On behalf of a client and others similarly situated, Lemberg & Associates filed a class action lawsuit in Scott v. Westlake Services LLC, dba Westlake Financial Services. The suit alleges that Westlake Services negligently, knowingly, and/or willfully placed automated calls (“robocalls”) to our client’s cell phone in violation of the Telephone Consumer Protection Act (TCPA).
The class representative was subjected to repeated cell phone calls from Westlake Services, in which Westlake Financial Services used an automatic telephone dialing system (ATDS). The TCPA prohibits ATDS calls and calls using an artificial or prerecorded voice to a cell phone without prior express consent by the person being called.
Even though our client asked Westlake Financial Services to stop making robocalls to her cell phone, the company continued to do so. Moreover, she never gave her prior express consent to receive such calls.
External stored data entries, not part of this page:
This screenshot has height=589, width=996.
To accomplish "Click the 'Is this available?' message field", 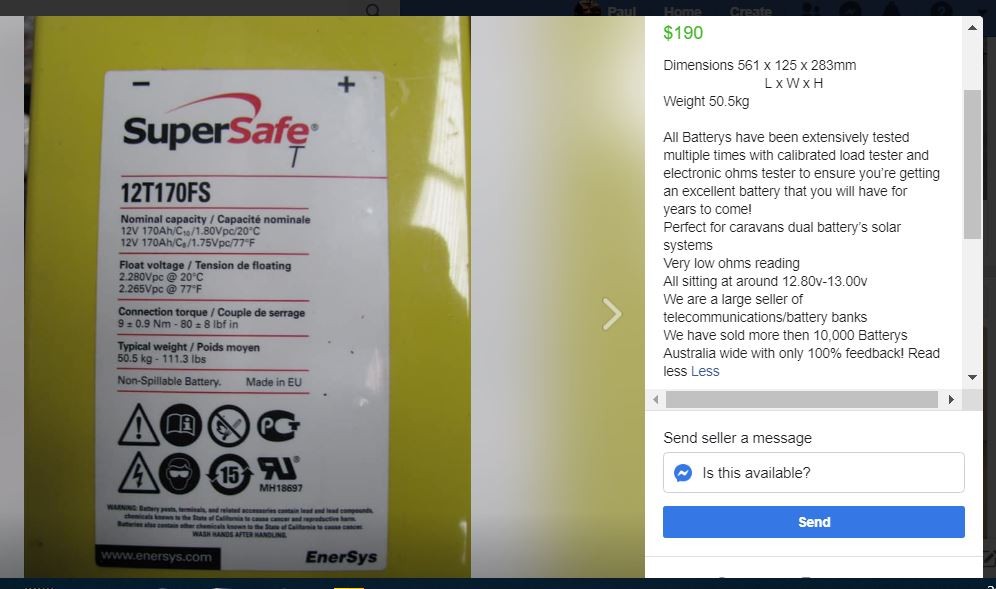I will pyautogui.click(x=814, y=473).

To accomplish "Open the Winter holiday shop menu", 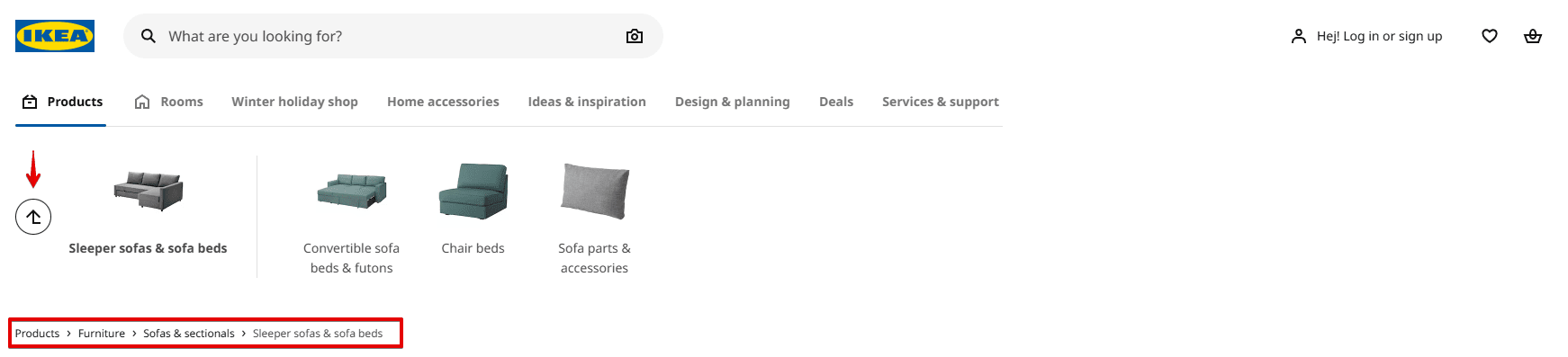I will tap(294, 102).
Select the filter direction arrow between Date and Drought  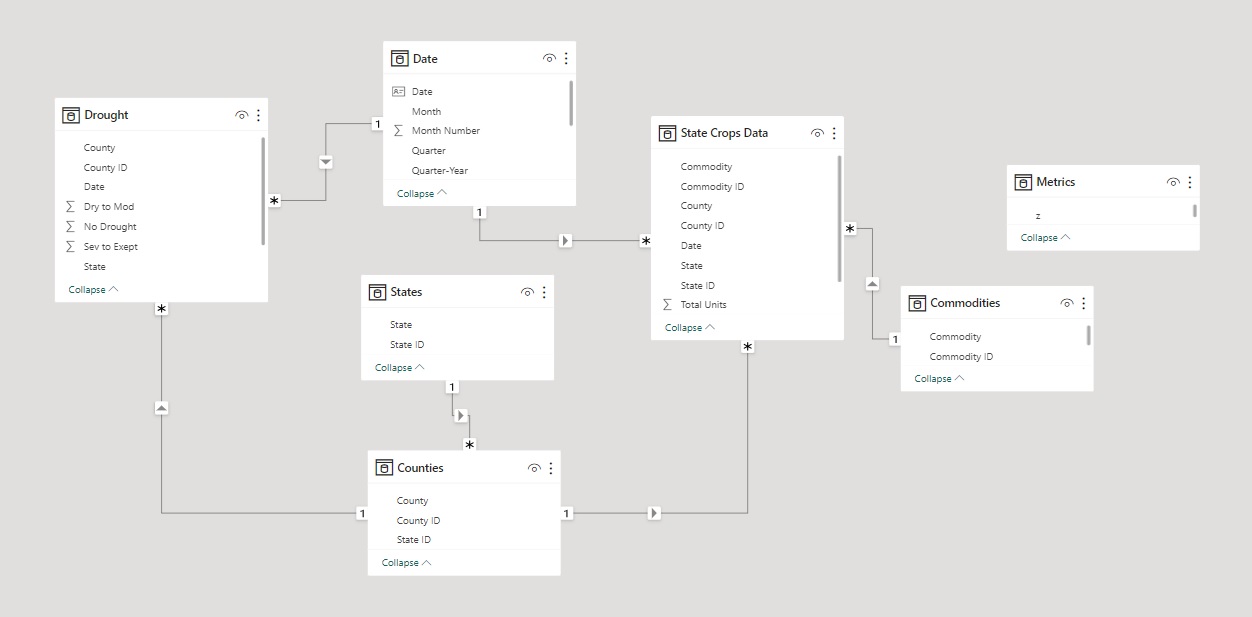326,162
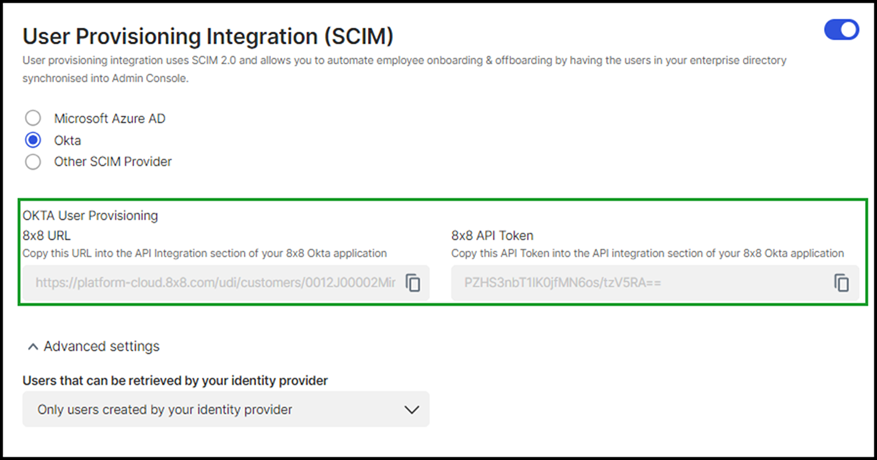Click the 8x8 API Token label
The width and height of the screenshot is (877, 460).
click(492, 236)
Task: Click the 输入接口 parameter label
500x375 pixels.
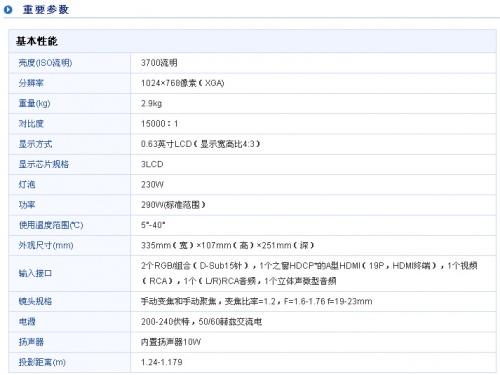Action: 35,273
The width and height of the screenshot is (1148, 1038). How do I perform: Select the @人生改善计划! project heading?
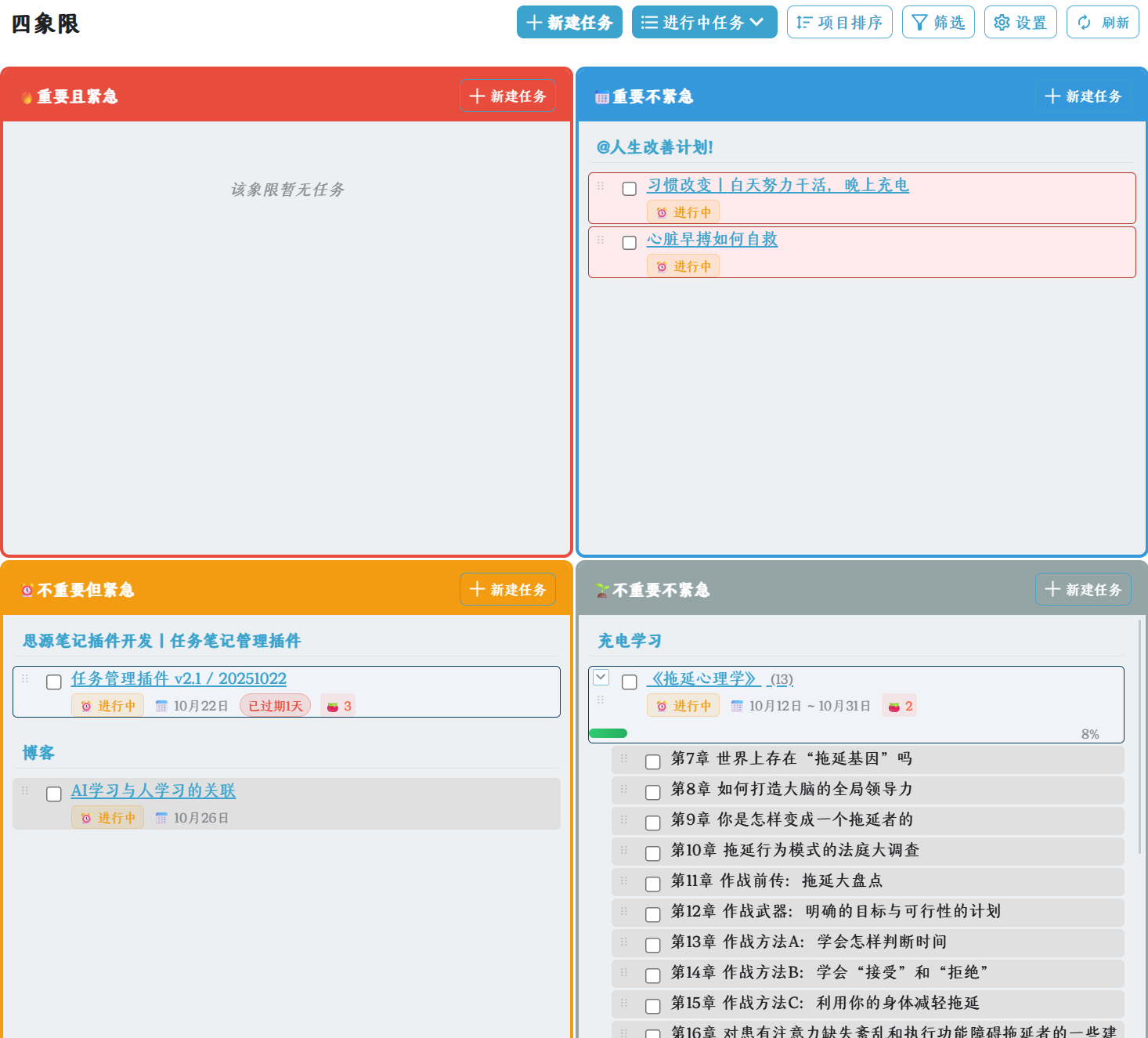[655, 147]
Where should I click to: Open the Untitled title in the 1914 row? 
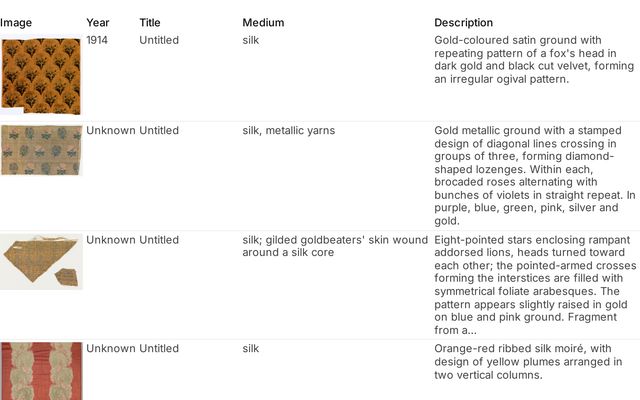pyautogui.click(x=159, y=40)
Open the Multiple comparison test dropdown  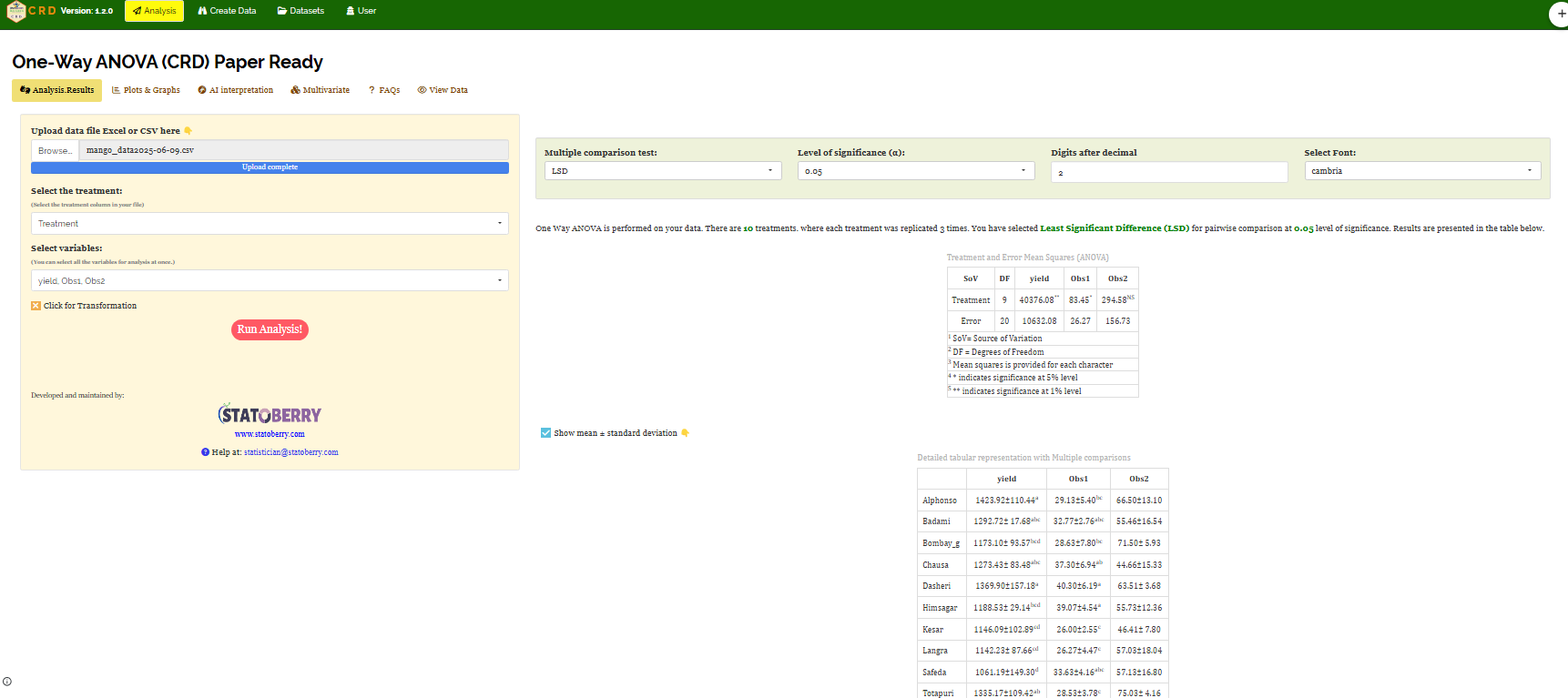click(662, 171)
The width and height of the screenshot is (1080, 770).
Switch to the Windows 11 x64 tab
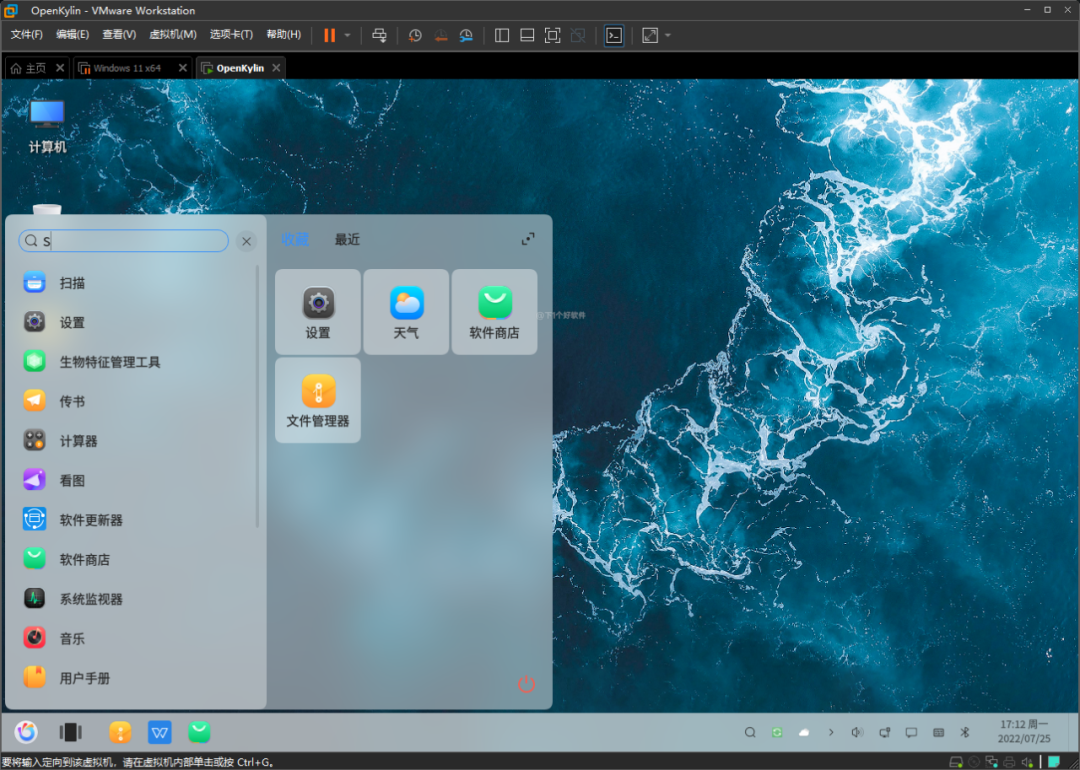pyautogui.click(x=127, y=68)
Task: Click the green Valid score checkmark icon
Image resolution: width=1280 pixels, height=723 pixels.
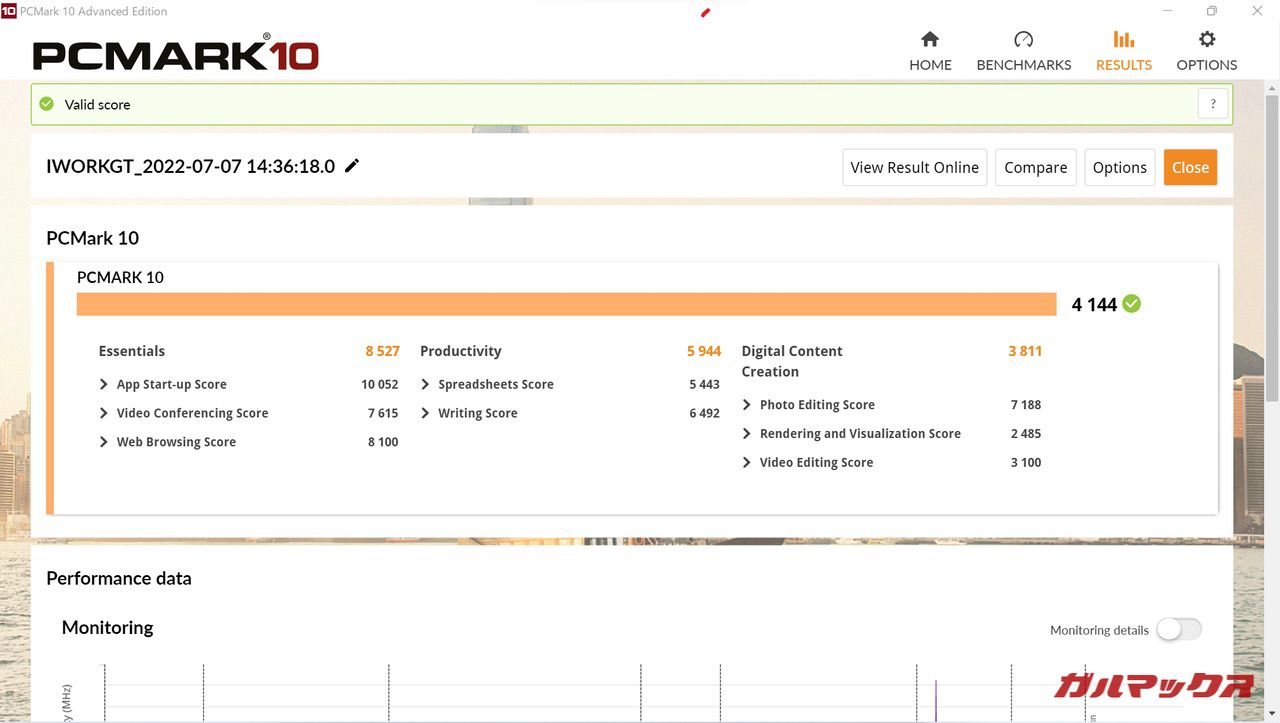Action: (47, 104)
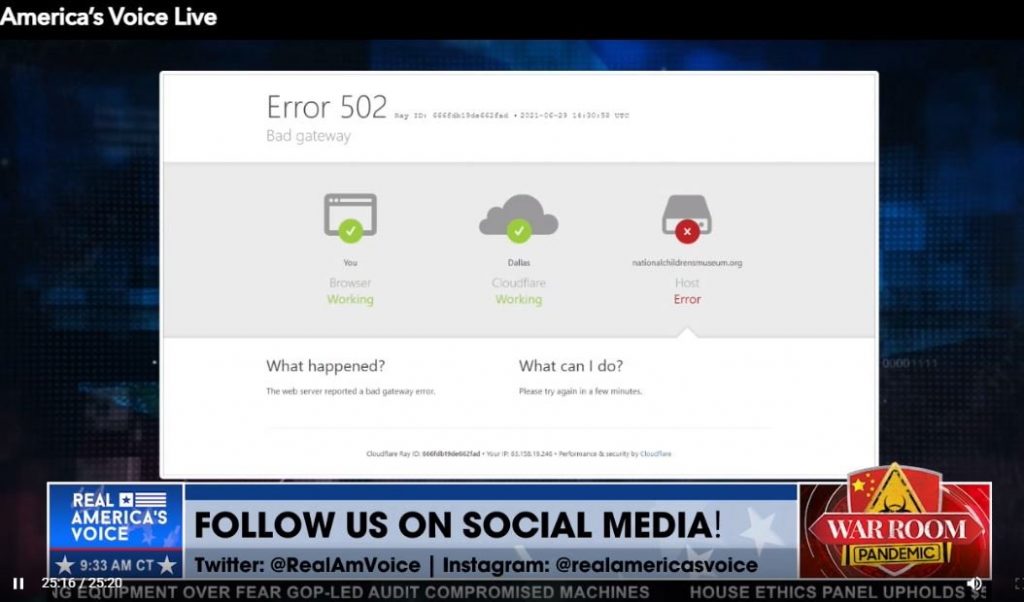The width and height of the screenshot is (1024, 602).
Task: Click the green Browser Working status
Action: point(350,299)
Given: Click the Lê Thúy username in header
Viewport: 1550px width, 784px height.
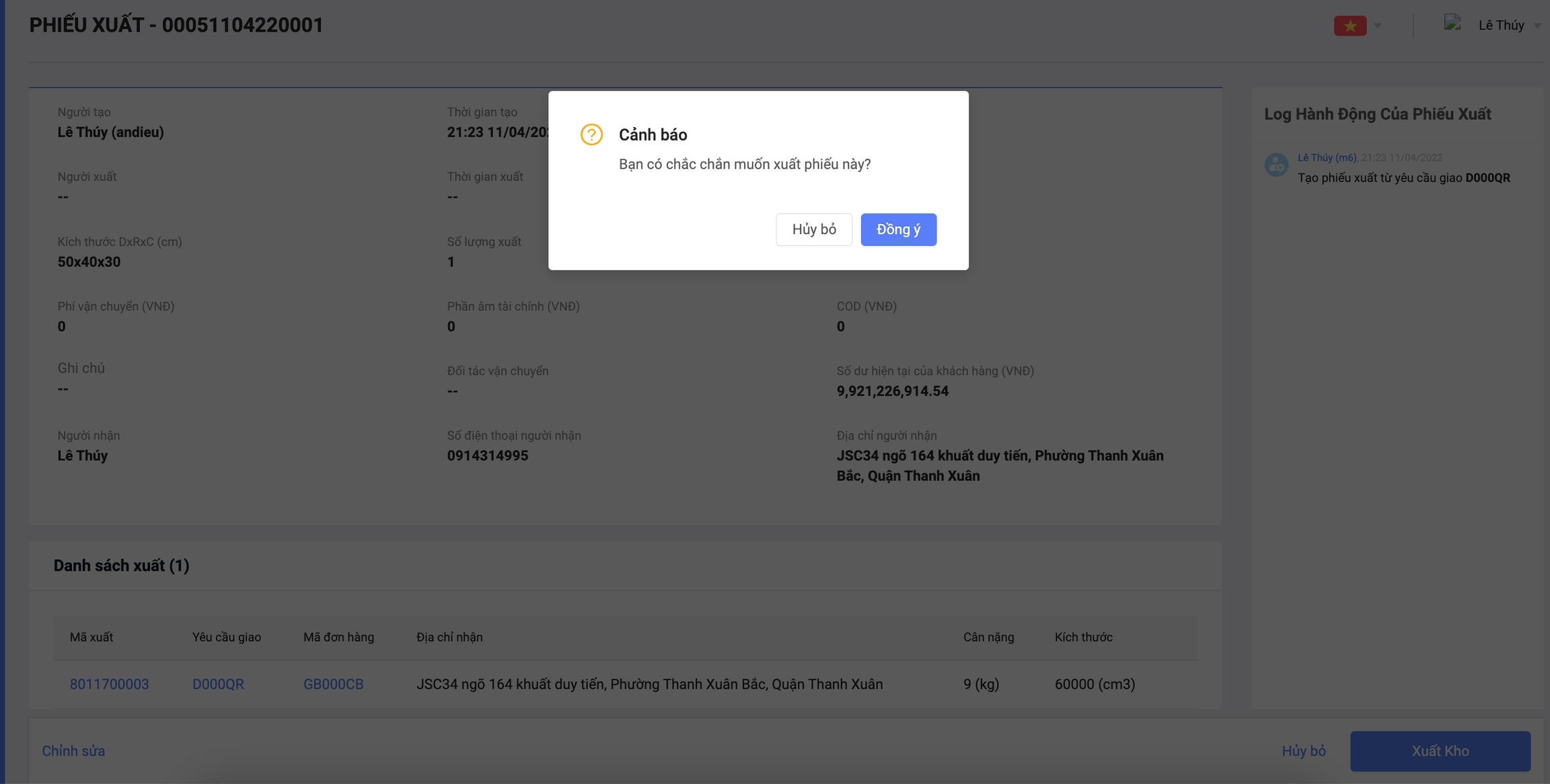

According to the complaint filed in U.S. District Court, Northern District of Illinois, the proposed class consists of all people within the U.S. who received one or more cell phone calls from Westlake Financial Services and who didn’t provide prior express consent for such calls.
The suit seeks statutory damages of $500 per call, triple damages of $1,500 per call, and injunctive relief prohibiting future calls from Westlake Financial Services.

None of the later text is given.